We’re often told that the fear of getting on a plane is silly. Statistics don’t lie, and mile for mile, a car is much more likely to kill you than a plane. The work of the world’s best engineers and the prudence of government regulators, the thinking goes, mean that if you’re boarding a commercial airplane, there is every likelihood it’s safe to fly.
Now, the revelations and regulatory shortcomings that have come to light since the crash of Ethiopian Airlines flight 302 that killed 157 people on March 10—the second of two Boeing 737 Max crashes within five months—give us ample reason to pause and seriously reassess that feeling.
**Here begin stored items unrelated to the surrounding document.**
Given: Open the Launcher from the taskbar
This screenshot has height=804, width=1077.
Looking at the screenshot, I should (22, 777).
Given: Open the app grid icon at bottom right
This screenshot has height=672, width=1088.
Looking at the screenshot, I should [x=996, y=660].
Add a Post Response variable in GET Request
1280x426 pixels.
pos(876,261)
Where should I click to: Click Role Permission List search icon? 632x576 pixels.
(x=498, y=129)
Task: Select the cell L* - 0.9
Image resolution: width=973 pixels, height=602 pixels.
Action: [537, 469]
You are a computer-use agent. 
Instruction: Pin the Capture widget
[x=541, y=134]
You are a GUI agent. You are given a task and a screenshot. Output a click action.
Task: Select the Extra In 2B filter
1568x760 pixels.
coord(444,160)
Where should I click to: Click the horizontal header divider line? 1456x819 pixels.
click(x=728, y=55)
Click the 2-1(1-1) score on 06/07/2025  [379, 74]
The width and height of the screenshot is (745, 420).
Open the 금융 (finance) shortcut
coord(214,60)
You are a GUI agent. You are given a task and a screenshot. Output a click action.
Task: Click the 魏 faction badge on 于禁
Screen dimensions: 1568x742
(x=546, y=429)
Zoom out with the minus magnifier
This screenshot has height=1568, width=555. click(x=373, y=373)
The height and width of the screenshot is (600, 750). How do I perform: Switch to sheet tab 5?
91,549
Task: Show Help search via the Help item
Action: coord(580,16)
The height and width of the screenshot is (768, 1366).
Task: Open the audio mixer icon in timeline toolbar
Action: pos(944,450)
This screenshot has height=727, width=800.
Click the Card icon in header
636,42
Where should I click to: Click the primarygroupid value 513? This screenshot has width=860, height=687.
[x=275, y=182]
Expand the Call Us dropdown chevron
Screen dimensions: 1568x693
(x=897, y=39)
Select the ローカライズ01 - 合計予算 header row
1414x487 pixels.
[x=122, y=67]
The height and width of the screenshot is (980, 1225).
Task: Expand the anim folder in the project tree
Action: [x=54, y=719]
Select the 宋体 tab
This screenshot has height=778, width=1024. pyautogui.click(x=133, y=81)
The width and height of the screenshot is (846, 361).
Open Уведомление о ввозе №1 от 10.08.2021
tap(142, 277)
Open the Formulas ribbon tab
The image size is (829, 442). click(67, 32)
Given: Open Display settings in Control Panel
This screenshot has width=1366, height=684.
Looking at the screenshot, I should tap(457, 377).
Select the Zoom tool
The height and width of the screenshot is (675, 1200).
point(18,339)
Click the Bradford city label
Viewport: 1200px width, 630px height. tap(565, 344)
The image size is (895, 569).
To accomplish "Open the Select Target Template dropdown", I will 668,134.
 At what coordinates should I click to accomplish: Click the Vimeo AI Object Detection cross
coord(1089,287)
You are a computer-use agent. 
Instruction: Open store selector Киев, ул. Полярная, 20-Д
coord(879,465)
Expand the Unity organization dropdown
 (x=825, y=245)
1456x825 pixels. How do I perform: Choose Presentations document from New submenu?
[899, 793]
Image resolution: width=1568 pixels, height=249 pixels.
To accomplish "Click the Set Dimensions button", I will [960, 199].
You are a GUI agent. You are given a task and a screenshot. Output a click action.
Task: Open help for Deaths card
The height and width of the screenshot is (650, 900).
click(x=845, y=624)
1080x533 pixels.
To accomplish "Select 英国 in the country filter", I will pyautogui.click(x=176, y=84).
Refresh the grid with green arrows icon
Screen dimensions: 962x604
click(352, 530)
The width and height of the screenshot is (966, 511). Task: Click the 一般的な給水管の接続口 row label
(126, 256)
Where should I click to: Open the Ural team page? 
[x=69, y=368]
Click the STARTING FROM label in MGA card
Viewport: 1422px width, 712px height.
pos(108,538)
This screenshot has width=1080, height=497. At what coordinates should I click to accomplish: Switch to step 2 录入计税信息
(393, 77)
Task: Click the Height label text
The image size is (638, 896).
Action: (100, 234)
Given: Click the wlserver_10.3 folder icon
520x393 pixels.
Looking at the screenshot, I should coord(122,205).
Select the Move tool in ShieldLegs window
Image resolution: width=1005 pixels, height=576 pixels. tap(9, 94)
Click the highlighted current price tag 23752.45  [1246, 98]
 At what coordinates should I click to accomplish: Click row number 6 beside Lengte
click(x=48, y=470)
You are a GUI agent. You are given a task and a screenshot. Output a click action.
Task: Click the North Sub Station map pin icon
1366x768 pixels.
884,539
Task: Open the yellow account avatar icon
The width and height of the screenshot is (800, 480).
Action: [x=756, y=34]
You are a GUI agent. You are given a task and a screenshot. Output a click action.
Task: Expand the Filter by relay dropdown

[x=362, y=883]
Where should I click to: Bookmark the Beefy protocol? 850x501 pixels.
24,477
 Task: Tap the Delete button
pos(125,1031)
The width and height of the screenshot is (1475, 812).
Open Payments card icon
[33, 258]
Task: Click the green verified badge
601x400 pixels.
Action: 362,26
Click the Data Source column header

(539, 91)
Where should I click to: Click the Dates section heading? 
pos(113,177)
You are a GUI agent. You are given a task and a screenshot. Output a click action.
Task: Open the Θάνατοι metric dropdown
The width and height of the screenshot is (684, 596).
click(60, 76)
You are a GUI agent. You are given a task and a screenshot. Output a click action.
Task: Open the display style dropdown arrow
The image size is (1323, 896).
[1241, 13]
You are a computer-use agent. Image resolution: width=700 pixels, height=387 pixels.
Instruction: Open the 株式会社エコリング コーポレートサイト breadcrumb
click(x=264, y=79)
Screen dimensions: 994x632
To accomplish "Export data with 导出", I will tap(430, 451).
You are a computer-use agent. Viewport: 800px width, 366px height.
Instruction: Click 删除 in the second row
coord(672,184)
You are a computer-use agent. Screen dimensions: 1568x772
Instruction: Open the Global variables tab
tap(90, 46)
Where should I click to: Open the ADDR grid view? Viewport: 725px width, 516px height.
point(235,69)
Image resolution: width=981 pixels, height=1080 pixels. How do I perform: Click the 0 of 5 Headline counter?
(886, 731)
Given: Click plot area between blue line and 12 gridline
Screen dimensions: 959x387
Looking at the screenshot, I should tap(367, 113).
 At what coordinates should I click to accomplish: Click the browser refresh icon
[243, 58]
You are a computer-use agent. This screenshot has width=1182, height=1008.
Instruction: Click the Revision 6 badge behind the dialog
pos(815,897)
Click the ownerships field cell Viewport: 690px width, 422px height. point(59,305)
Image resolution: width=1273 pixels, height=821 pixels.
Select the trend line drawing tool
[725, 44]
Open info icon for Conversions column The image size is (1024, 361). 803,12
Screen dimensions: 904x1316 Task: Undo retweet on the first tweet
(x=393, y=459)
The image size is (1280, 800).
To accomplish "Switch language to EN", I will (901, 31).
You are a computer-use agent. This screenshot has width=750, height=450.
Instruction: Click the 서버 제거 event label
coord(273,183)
A caveat is needed: We don’t yet conclusively know the cause of the Ethiopian Airlines crash. We do know that preliminary black-box data shows “clear similarities” to October’s Lion Air crash after taking off from Jakarta, which indicated that a faulty feature of the plane—the Maneuvering Characteristics Augmentation System (MCAS)—drove the nose of the plane into the ocean, and killing 189 people.
We also know, thanks to reporting from the Seattle Times, that the certification process of the Max was rushed, and much of it was delegated by the US agency charged with overseeing it, the Federal Aviation Administration, to Boeing itself. We know that the way the system was designed, and approved by the FAA, relied upon a single sensor, instead of requiring the fail-safe of a second sensor in case the first reading was faulty. We know that Boeing marketed the plane as requiring little extra training for airlines using earlier versions of the 737; that training manuals made no explicit mention of the MCAS system; and that many pilots got just one hour of training on the new system on an iPad. We know that a warning light that would have alerted Lion Air’s crew to a faulty reading before takeoff was a cost-optional add-on, rather than a standard safety feature. And that’s just a partial list of apparent flaws in the system designed to keep passengers safe that have come to light in media reports in recent days—along with increased scrutiny on Boeing’s US government lobbying and ties to the Trump administration.
Of course it’s still possible, though looking less so, that the two crashes could have happened by chance or for two separate reasons. What looks more likely is that several of the checks, safety measures, and safeguards designed to protect passengers and crew members simply failed.
So what does all this mean for travelers? The statistical likelihood of any individual being involved in a plane crash may not have changed meaningfully this month. Still, the glimpse into the workings of commercial aviation that the 737 Max saga offers has highlighted how prone to human error the systems, authorities, and protocols meant to keep us safe really are.
The body in charge of many of those safeguards in the US—and by extension much of the world, since flying in and out of the US means complying with US regulations—is the FAA, which until last week had a standard-setting reputation for airline safety. Then, in an unprecedented series of events, the rest of the world’s aviation authorities (including Europe’s EASA, which holds a similar esteem to the FAA) grounded the Max before US officials deemed it necessary.
The cascade of international groundings, as Washington Post columnist Joe Davidson put it, undermined faith in the FAA as a leader in air safety, exposing it instead as “but a distant follower.” And, as a Crain’s editorial put it, the US slowness to ground the 737 Max reflected “poorly on the judgment and priorities of Boeing, US airlines and the Federal Aviation Administration, the same entities whose credibility will be a key determinant of whether air travelers ever feel safe in a 737 again.” Bloomberg now reports, citing unnamed sources, that federal authorities are exploring a criminal investigation into how the 737 Max was certified, which started before the latest crash.
On March 13, when the FAA changed course and said it was grounding the plane, Boeing said it supported the move only out of an “abundance of caution.” If a final analysis of the Ethiopian Airlines crash proves it was caused by the MCAS system fault, it’s hard not to feel that level of caution will seem insufficient, rather than abundant.